Main Hospital 4N on 9/20/17:
1. At 11:12 a.m., there were two (E) oxygen cylinders unsecured and free standing in the Unit Supervisor office.

2. At 11:26 a.m., there was a oxygen cylinder in room 474 and there was no sign displayed on the patient room door or door frame.


29566

Main Hospital Building on 9/19/17:

3. At 2:15 p.m., in the operating room suite storage room, there were flammable liquids stored in the room with the oxygen cylinders. There were alcohol hand sanitizers, containers stored in the storage room. The storage room had 15 oxygen E-sized cylinders, and 14 carbon dioxide E-sized cylinders.

Gas Equipment - Qualifications and Training

Tag No.: K0926

Based on observation, record review and interview, the facility failed to ensure staff were trained on safe handling of medical gases and cylinders. This was evidenced by no documentation of training on safe handling of medical gases and cylinders . This affected 1 of 4 floors and the basement of main hospital building, radiotherapy building and the ambulatory surgery center (ASC) building.

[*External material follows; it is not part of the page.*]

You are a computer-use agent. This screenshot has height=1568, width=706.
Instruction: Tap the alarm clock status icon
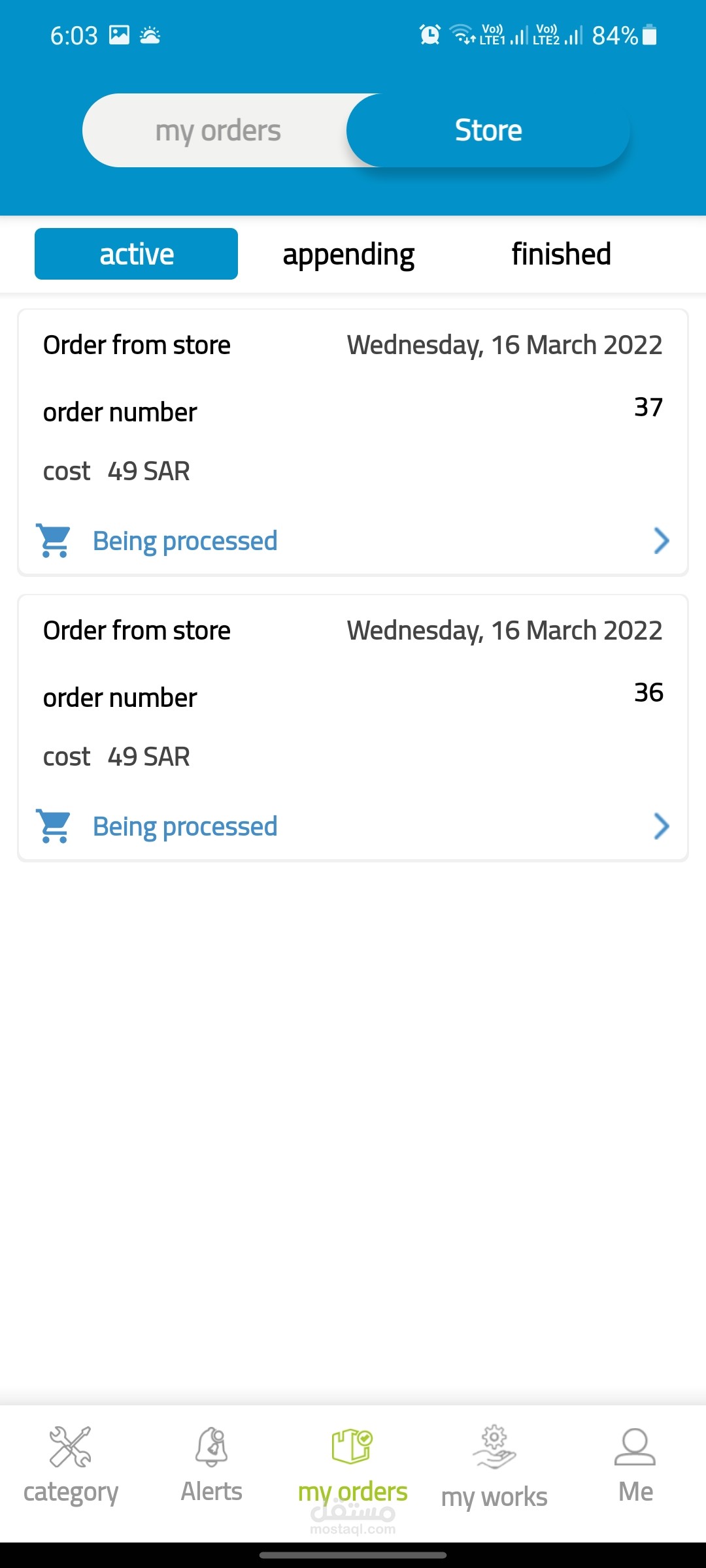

This could cause a potential hazard for the facility and possible harm to patients and staff due to a hazardous condition.

National Fire Protection Association 99, Health Care Facilities, 2012 Edition
3.1 General. The definitions contained in this chapter shall apply to the terms used in this code. Where terms are not defined in this chapter or within another chapter, they shall be defined using their ordinarily accepted meanings within the context in which they are used. Merriam-Webster's Collegiate Dictionary, 11th edition, shall be the source for the ordinarily accepted meaning.
11.5.1.1.2* No sources of open flame, including candles, shall be permitted in the area of administration.
11.5.1.1.3* Sparking toys shall not be permitted in any patient care room.
11.5.1.1.4 Non-medical appliances that have hot surfaces or sparking mechanisms shall not be
permitted within oxygen delivery equipment or within the site of intentional expulsion.
11.5.1.2.1 Flammable or combustible aerosols or vapors, such as alcohol, shall not be used in oxygen-enriched atmospheres.
11.5.1.2.2 Oil, grease, or other flammable substances shall not be used on/in oxygen equipment.
11.5.2.1.2 Health care facilities shall provide programs of continuing education for their personnel.
11.5.2.1.3 Continuing education programs shall include periodic review of safety guidelines and usage requirements for medical gases and their cylinders.
11.5.2.1.4 Equipment shall be serviced only by personnel trained in the maintenance and operation of the equipment.
Merriam Webster's Collegiate Dictionary 11th Edition
Periodic 'occurring or recurring at regular interval'

Findings:

During tour of facility with the Engineer Staff and Safety Staff 3 from 9/18/19 to 9/21/17, the staffs were interviewed on the risk associated with handling medical gas and cylinders.

Main Hospital Building on 9/19/17:
1. At 11:55 a.m., during interview with licensed staff, they were not able to identify risks of handling oxygen cylinders such as no oil, grease and flammable substance used around oxygen cylinders, and no sparking toys or sparking equipment permitted within oxygen delivery area.

Radiotherapy Building on 9/20/17:
2. At 10:25 a.m. during interview with radiotherapy staff and the Supervisor, they stated they could not recall a safety training was done for the safe handling of medical gas cylinders.

Ambulatory Surgical Building on 9/20/17:
3. At 2:15 p.m., there was no written documents to show engineering staff handling medical gases and cylinders were trained in the safe handling of medical gases and cylinders.